3. A arquiteta coletou mais de 800 peças da cultura popular em viagens pela Bahia, pelo Ceará e por Pernambuco. Há imagens de santos e utensílios feitos de material reaproveitado, como latas de óleo que viram caneca ou balde.

4. Inspirada na rede para deitar e nas roupas de couro dos cangaceiros, ela criou a poltrona Tripé. A foto é do protótipo com base de madeira que fez em seu escritório Palma - Studio de Arte e Arquitetura, em 1948. A peça compõe seu acervo de móveis e está exposta, junto com outras cadeiras e poltronas desenhadas pela arquiteta, na sala da Casa de Vidro.

Protótipo com base de madeira (Foto: Chico Albuquerque/Convênio Museu da Imagem e do Som - SP/Instituto Moreira Salles)

Protótipo com base de madeira (Foto: Chico Albuquerque/Convênio Museu da Imagem e do Som - SP/Instituto Moreira Salles)

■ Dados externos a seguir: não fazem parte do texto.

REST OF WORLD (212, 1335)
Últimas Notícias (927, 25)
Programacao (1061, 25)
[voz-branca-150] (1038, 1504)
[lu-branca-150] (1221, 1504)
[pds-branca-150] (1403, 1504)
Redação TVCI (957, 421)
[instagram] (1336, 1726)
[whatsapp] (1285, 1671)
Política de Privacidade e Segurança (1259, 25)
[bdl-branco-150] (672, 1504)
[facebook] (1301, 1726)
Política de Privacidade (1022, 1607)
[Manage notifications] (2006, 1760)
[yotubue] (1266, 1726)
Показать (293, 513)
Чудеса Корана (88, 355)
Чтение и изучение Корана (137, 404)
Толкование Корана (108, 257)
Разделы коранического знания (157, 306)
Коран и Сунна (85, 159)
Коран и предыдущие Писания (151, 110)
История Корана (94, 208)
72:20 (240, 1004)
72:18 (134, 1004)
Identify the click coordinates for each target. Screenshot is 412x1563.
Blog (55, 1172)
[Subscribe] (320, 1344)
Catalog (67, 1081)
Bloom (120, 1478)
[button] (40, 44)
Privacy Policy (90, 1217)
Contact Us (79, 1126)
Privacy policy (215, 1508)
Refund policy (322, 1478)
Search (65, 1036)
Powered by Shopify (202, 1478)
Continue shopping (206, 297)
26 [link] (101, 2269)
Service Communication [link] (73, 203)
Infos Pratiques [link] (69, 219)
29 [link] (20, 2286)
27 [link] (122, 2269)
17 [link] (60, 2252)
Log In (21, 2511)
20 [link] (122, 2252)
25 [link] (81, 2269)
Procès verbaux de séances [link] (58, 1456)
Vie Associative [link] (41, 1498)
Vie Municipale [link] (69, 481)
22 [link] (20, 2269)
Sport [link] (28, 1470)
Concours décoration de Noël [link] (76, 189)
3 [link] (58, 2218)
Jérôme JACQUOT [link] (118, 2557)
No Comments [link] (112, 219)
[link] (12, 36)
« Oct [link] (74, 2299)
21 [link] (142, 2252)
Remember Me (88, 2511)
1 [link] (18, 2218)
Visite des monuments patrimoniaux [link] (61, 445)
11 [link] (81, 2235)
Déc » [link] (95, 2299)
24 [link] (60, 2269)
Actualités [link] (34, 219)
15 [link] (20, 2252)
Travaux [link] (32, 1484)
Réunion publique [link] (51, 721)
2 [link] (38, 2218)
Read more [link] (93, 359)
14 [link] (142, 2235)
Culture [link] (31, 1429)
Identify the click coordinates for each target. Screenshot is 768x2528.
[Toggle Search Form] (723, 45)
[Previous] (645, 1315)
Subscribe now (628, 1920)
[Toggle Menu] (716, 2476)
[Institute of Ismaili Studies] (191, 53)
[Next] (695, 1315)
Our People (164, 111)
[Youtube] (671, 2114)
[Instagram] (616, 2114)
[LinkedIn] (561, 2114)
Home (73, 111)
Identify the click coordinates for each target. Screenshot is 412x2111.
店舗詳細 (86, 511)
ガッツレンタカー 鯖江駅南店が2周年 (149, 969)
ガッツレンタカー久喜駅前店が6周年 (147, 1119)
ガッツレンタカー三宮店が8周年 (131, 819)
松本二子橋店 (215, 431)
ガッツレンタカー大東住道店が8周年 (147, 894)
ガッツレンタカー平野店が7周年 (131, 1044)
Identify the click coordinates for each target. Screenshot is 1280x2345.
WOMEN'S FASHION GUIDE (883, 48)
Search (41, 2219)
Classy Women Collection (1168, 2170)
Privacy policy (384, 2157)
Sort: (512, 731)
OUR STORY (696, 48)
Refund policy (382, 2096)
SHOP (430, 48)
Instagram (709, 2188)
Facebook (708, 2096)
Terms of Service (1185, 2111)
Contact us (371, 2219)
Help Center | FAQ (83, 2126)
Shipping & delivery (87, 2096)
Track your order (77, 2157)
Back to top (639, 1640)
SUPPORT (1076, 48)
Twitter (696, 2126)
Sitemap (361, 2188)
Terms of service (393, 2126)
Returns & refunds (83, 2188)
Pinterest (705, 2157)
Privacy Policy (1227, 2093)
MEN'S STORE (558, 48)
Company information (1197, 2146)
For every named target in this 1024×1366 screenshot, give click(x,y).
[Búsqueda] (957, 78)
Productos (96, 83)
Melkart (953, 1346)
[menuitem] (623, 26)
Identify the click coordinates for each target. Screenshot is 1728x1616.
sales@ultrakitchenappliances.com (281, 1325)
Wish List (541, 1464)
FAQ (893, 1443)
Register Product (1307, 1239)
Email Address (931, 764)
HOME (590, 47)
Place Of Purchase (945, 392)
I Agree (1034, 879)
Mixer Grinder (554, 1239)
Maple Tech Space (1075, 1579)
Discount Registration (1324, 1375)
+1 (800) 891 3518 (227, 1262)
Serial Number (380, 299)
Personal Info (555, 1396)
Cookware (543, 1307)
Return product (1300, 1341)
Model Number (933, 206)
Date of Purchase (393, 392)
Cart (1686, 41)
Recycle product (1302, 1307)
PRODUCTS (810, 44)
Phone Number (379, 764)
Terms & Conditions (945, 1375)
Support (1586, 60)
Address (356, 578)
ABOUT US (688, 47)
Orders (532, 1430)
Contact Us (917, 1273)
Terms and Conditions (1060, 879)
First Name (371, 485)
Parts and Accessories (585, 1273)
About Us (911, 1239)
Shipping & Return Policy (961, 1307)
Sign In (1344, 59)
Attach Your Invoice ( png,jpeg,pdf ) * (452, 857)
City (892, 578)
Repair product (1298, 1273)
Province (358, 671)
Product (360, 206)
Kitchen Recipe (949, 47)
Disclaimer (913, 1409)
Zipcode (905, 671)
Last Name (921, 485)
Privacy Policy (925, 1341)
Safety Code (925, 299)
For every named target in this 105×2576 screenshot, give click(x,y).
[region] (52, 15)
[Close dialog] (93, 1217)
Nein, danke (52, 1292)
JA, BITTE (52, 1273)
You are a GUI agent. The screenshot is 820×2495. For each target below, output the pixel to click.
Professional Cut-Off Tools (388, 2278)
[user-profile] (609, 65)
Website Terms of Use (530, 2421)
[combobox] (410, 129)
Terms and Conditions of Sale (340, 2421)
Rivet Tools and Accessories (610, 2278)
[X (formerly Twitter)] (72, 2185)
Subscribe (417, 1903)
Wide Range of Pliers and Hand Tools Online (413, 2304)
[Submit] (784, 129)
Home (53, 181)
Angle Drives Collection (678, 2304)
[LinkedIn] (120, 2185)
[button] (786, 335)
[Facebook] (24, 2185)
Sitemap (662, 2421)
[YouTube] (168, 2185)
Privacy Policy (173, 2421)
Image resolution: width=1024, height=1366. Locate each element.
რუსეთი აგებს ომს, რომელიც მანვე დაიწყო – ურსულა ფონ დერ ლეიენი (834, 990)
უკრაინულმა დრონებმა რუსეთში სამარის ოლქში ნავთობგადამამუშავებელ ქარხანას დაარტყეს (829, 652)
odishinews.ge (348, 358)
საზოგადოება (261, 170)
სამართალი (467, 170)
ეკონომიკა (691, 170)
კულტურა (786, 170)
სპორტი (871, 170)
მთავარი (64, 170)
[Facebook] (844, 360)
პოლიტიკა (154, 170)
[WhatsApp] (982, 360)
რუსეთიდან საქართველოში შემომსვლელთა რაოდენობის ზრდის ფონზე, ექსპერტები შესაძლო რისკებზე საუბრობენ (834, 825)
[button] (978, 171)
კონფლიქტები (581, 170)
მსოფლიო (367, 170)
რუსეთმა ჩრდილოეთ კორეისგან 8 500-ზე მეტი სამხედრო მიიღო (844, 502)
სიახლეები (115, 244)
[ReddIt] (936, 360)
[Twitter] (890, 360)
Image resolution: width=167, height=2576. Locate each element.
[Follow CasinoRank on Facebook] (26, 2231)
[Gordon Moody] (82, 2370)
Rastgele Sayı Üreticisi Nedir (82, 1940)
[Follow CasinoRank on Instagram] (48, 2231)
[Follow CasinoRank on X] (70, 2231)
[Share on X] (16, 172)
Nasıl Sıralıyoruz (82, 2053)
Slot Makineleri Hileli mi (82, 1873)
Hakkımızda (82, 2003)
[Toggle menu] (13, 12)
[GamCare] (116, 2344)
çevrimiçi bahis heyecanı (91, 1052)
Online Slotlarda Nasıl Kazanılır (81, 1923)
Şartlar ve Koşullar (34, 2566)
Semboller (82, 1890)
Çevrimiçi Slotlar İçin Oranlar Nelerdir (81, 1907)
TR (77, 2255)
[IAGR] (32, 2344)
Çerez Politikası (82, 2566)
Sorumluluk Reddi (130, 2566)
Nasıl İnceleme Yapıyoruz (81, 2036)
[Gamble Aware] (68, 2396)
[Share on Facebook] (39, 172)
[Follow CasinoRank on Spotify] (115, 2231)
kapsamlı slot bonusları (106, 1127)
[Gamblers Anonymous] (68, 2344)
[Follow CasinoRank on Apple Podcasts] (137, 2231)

5. Lina aproximou o erudito, o moderno e o popular. Com a simplicidade das formas e dos materiais, ela valorizava mais a funcionalidade dos espaços.

6. Nos últimos dez anos de vida, Lina abriu nova fase na carreira. Com os jovens colaboradores Marcelo Ferraz, André Vainer e Marcelo Suzuki, ela produziu projetos que apontavam para a renovação da arquitetura brasileira.